The Anglo-American is apt to boast, and not without reason, that his
nation may claim a descent more truly honourable than that of any
other people whose history is to be credited. Whatever might have been
the weaknesses of the original colonists, their virtues have rarely
been disputed. If they were superstitious, they were sincerely pious,
and, consequently, honest. The descendants of these simple and
single-minded provincials have been content to reject the ordinary and
artificial means by which honours have been perpetuated in families,
and have substituted a standard which brings the individual himself to
the ordeal of the public estimation, paying as little deference as may
be to those who have gone before him. This forbearance, self-denial,
or common sense, or by whatever term it may be thought proper to
distinguish the measure, has subjected the nation to the imputation of
having an ignoble origin.
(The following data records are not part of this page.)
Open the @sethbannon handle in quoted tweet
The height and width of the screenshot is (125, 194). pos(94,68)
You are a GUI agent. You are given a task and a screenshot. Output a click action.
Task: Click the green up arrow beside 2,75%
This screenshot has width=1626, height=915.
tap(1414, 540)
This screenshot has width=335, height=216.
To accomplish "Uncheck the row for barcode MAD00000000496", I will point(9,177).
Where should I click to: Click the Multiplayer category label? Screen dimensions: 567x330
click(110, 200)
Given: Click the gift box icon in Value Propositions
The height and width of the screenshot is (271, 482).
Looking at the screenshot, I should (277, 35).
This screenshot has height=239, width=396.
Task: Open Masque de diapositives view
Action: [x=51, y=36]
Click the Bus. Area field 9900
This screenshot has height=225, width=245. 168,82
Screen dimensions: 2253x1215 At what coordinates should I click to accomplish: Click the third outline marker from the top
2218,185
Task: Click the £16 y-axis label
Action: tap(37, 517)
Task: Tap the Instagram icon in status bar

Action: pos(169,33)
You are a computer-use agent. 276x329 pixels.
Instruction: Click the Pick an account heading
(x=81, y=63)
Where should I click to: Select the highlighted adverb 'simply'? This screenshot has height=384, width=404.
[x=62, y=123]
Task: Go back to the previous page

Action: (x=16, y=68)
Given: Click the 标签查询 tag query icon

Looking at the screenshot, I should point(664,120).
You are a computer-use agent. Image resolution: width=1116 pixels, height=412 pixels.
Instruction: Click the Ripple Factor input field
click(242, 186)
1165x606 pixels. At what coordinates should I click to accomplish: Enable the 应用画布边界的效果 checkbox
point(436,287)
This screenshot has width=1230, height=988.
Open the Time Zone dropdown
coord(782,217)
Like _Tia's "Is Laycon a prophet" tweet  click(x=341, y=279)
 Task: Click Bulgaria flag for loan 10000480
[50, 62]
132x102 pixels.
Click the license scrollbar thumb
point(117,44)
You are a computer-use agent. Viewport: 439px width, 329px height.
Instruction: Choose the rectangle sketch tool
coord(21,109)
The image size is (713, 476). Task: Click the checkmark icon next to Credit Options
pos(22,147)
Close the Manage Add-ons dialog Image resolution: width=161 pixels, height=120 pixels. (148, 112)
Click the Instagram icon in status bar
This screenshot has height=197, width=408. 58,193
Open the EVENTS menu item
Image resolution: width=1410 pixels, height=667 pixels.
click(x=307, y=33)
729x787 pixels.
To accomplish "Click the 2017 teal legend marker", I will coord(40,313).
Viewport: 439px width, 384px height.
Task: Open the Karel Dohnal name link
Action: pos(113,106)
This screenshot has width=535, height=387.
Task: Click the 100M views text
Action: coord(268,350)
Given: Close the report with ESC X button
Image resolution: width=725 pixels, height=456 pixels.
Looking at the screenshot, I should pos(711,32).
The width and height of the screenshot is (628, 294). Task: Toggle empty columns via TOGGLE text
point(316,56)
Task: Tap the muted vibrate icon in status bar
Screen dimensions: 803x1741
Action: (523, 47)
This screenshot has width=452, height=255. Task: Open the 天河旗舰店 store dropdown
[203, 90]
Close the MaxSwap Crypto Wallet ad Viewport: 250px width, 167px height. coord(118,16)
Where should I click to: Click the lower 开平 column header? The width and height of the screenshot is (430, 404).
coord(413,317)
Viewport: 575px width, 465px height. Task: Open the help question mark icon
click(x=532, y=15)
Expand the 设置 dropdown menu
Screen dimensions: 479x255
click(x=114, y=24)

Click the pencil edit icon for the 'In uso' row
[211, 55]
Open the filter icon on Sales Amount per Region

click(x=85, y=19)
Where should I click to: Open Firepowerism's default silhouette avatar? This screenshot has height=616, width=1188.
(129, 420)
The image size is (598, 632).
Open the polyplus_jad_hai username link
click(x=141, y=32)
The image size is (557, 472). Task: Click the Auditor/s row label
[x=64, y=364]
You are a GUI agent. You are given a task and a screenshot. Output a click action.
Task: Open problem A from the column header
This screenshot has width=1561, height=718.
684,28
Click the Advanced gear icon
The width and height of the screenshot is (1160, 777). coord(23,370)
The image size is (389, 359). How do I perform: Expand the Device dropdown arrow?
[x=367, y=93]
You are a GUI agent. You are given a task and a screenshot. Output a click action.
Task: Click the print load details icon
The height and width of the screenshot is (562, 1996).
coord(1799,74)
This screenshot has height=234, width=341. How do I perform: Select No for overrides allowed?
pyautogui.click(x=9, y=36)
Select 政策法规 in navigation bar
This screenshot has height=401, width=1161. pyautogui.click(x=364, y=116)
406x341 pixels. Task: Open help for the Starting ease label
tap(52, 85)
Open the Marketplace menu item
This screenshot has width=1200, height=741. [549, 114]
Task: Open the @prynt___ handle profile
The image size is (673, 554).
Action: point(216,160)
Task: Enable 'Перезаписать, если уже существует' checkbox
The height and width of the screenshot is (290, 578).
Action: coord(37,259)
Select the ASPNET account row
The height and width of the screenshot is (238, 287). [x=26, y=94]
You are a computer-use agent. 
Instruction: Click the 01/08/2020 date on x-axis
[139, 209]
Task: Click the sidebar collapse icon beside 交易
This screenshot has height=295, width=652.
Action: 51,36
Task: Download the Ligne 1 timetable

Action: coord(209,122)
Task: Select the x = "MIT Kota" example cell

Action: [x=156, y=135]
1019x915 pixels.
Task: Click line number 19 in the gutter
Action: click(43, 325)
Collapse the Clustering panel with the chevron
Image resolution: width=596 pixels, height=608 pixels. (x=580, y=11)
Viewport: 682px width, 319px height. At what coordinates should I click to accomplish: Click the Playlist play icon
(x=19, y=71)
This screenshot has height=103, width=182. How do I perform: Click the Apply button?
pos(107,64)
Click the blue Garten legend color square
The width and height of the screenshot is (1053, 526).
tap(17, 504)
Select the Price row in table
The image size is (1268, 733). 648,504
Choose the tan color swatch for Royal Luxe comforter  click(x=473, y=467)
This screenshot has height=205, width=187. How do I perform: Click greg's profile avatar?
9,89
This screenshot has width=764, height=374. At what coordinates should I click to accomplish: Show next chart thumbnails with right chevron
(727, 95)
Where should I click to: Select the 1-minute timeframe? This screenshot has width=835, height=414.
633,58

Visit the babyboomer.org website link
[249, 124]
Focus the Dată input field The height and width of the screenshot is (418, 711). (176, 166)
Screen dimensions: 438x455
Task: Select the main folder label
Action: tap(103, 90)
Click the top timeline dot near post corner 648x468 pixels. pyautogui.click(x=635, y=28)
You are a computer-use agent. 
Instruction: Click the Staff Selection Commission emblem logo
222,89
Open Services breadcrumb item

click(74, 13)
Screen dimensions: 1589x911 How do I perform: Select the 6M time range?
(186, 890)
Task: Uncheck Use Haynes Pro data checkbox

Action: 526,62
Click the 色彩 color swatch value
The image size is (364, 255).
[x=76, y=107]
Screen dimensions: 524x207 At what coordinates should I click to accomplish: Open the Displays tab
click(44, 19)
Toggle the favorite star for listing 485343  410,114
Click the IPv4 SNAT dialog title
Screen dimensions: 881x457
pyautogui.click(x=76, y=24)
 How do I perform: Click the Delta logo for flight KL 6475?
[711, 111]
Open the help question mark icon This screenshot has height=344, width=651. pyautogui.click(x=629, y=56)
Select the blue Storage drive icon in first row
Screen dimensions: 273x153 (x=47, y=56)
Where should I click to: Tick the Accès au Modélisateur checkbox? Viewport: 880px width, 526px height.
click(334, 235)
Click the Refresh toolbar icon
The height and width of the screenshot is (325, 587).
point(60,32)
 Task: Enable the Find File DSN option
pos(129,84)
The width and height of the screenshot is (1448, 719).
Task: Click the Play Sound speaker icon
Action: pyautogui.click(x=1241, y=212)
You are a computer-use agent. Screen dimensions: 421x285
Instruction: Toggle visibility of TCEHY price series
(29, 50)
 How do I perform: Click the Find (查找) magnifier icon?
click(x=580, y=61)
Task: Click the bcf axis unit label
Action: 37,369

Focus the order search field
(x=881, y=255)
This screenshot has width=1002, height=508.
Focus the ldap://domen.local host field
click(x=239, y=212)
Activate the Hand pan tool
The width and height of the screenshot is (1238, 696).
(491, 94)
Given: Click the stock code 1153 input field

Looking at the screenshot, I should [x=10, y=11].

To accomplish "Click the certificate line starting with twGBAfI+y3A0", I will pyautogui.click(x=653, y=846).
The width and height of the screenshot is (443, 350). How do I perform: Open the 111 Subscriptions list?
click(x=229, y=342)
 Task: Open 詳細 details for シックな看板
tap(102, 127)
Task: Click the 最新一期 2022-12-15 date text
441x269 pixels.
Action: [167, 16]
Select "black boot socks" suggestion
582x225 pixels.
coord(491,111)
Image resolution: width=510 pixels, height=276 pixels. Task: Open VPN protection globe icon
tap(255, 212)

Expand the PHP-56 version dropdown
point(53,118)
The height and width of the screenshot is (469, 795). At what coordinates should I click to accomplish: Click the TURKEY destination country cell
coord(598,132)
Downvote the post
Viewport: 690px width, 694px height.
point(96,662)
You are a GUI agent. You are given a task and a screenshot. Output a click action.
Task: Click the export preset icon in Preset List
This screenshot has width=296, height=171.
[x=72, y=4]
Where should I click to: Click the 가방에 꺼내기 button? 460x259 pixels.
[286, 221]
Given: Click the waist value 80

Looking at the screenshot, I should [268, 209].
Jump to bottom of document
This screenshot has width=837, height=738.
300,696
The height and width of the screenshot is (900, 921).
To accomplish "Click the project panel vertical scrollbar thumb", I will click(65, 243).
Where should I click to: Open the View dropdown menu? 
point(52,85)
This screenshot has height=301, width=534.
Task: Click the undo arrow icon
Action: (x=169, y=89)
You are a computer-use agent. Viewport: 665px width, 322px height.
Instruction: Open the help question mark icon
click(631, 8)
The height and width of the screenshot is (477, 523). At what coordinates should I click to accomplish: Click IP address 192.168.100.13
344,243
Were it worth the enquiry, it would be found
that more than a just proportion of the renowned names of the mother-
country are, at this hour, to be found in her ci-devant colonies; and
it is a fact well known to the few who have wasted sufficient time to
become the masters of so unimportant a subject, that the direct
descendants of many a failing line, which the policy of England has
seen fit to sustain by collateral supporters, are now discharging the
simple duties of citizens in the bosom of this republic. The hive has
remained stationary, and they who flutter around the venerable straw
are wont to claim the empty distinction of antiquity, regardless alike
of the frailty of their tenement and of the enjoyments of the numerous
and vigorous swarms that are culling the fresher sweets of a virgin
world. But as this is a subject which belongs rather to the politician
and historian than to the humble narrator of the homebred incidents we
are about to reveal, we must confine our reflections to such matters
as have an immediate relation to the subject of the tale.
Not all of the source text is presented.